**DATA SHOWN**
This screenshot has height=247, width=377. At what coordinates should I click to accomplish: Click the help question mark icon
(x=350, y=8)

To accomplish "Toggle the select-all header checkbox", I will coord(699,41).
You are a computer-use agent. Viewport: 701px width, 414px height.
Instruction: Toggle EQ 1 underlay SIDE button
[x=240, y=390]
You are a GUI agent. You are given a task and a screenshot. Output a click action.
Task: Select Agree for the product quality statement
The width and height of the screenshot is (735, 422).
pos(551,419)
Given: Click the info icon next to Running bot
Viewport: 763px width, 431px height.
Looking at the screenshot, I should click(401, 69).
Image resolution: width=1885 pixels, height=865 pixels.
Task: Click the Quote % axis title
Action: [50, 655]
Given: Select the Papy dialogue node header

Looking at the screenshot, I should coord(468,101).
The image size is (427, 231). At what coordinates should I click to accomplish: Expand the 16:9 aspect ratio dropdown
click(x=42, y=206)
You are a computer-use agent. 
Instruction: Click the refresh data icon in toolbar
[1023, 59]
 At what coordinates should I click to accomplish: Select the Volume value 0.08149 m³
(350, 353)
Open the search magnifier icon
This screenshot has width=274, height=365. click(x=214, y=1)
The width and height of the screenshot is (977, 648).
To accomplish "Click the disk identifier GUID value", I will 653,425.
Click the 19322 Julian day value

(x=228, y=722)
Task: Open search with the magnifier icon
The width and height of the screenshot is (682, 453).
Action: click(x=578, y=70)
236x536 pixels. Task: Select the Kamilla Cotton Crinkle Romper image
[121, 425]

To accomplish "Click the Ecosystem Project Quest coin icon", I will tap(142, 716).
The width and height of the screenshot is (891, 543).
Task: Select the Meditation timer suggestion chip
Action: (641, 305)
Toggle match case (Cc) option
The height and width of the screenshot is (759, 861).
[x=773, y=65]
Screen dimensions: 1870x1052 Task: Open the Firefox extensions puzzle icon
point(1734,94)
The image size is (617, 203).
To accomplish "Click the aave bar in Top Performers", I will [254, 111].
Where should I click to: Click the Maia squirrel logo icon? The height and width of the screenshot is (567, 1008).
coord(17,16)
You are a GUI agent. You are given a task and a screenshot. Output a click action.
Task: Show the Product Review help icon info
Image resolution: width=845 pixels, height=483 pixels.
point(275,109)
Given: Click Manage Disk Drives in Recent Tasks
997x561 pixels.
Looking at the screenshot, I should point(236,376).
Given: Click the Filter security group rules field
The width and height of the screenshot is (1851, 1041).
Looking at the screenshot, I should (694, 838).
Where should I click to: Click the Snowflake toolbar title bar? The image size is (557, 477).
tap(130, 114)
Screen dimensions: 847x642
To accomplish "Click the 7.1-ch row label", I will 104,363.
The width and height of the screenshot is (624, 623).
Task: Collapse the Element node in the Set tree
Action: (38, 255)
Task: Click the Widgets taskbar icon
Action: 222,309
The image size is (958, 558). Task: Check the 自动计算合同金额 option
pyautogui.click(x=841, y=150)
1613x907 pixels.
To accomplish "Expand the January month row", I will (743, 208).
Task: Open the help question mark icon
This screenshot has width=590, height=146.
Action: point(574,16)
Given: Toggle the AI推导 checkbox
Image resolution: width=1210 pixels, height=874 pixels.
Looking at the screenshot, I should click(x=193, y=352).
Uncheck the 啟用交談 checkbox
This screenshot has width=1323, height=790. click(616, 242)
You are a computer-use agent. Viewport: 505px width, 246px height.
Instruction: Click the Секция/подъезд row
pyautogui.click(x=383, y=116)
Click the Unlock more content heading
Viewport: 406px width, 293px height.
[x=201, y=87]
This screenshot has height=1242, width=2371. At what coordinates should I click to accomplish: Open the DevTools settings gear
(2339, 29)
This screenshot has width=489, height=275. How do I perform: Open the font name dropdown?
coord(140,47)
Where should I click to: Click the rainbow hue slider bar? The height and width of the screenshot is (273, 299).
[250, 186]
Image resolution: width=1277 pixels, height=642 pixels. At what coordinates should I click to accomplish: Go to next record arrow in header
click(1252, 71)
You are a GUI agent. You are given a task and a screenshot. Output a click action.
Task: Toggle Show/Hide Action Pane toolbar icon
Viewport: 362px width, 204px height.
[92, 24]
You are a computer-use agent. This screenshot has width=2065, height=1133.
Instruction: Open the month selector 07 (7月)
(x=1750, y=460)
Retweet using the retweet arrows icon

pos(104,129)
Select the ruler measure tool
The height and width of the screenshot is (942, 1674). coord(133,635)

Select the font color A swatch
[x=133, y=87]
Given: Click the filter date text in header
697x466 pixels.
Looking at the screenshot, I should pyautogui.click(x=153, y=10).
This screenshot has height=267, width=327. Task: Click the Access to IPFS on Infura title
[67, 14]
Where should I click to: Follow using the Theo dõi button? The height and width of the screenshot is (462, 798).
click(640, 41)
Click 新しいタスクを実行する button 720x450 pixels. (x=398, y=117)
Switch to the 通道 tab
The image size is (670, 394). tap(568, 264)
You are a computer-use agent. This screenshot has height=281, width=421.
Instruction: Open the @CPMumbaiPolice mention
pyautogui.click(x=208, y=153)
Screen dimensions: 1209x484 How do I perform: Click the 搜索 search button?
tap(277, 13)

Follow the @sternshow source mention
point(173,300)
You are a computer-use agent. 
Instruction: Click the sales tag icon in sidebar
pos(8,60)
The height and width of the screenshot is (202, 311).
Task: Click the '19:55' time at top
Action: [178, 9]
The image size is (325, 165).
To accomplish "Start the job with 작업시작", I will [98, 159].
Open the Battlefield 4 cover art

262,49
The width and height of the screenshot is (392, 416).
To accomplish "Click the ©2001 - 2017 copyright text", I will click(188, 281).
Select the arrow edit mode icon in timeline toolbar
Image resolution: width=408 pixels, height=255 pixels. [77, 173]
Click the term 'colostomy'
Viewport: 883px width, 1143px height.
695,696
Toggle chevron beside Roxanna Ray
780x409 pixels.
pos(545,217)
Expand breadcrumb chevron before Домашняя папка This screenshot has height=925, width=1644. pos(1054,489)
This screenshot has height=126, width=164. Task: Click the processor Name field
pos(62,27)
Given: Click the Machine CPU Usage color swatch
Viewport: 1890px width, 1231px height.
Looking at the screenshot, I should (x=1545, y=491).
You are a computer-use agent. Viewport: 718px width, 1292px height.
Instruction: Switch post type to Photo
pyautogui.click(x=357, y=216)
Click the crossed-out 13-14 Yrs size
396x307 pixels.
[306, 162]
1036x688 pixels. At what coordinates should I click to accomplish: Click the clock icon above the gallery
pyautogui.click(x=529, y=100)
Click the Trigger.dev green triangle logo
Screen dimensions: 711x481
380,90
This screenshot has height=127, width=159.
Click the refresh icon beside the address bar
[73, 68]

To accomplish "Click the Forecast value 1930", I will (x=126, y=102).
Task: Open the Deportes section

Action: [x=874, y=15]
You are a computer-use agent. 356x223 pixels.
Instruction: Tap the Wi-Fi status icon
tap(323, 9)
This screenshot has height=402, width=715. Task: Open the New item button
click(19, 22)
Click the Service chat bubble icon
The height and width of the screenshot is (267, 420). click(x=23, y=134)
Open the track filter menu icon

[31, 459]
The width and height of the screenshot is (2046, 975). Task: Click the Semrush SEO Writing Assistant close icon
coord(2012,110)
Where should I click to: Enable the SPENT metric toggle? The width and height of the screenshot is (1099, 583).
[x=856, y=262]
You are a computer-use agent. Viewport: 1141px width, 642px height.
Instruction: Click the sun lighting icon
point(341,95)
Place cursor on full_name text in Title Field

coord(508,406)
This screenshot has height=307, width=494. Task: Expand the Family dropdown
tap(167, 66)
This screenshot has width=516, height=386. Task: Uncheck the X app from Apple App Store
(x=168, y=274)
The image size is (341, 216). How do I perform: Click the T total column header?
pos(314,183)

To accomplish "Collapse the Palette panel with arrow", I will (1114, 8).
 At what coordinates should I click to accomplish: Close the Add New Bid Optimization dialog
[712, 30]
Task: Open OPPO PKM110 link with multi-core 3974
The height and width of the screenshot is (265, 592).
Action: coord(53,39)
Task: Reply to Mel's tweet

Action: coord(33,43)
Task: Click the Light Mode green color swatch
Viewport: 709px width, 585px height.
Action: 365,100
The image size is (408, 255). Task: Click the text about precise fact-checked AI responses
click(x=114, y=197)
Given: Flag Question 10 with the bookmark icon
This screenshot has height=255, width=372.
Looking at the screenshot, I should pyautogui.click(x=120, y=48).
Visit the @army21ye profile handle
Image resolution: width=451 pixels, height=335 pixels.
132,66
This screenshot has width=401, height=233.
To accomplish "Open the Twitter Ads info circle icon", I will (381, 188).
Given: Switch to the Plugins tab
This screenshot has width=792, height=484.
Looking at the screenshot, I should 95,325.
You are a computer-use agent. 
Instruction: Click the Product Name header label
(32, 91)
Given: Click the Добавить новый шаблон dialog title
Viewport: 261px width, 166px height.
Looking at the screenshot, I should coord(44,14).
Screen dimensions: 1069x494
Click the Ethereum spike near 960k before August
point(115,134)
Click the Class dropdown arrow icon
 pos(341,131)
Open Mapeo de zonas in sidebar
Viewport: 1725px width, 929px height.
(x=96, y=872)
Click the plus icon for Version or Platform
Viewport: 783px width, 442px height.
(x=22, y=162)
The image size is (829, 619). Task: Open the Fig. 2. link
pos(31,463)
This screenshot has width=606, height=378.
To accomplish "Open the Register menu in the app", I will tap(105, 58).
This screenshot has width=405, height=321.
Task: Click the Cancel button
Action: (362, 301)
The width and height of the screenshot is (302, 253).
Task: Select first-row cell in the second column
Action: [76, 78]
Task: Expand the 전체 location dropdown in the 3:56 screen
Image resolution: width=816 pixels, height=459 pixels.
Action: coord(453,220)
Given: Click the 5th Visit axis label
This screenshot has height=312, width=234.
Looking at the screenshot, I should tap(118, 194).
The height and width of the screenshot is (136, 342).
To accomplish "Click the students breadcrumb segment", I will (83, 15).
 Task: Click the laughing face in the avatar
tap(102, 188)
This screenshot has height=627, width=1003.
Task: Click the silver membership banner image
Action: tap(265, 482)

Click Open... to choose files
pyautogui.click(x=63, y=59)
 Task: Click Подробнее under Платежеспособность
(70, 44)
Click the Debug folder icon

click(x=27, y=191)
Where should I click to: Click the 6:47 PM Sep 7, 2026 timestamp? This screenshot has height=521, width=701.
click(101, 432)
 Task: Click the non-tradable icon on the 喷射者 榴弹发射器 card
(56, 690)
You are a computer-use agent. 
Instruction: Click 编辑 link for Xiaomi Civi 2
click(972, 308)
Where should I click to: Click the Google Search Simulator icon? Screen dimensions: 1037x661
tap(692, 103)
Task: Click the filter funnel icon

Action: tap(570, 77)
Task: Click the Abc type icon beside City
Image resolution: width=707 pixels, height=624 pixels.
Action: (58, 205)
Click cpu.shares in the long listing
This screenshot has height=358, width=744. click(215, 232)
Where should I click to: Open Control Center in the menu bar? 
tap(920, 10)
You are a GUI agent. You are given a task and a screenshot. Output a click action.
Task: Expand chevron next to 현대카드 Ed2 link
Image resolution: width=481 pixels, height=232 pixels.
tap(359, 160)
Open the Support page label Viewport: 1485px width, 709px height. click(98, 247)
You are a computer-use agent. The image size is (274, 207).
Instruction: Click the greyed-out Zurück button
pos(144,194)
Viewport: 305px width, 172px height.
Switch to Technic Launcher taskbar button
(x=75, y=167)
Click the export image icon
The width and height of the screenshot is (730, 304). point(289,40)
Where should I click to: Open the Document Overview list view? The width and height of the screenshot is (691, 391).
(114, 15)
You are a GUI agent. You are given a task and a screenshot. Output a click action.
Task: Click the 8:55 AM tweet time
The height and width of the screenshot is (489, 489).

**TASK PROMPT**
Print the lines of the listing above, starting with the line that contains "This screenshot has height=402, width=715." and going on through the line that contains "(x=168, y=274)", reproducing each one without any change.

**RIGHT ANSWER**
This screenshot has height=402, width=715. Task: Open the New item button
click(19, 22)
Click the Service chat bubble icon
The height and width of the screenshot is (267, 420). click(x=23, y=134)
Open the track filter menu icon

[31, 459]
The width and height of the screenshot is (2046, 975). Task: Click the Semrush SEO Writing Assistant close icon
coord(2012,110)
Where should I click to: Enable the SPENT metric toggle? The width and height of the screenshot is (1099, 583).
[x=856, y=262]
You are a computer-use agent. Viewport: 1141px width, 642px height.
Instruction: Click the sun lighting icon
point(341,95)
Place cursor on full_name text in Title Field

coord(508,406)
This screenshot has height=307, width=494. Task: Expand the Family dropdown
tap(167, 66)
This screenshot has width=516, height=386. Task: Uncheck the X app from Apple App Store
(x=168, y=274)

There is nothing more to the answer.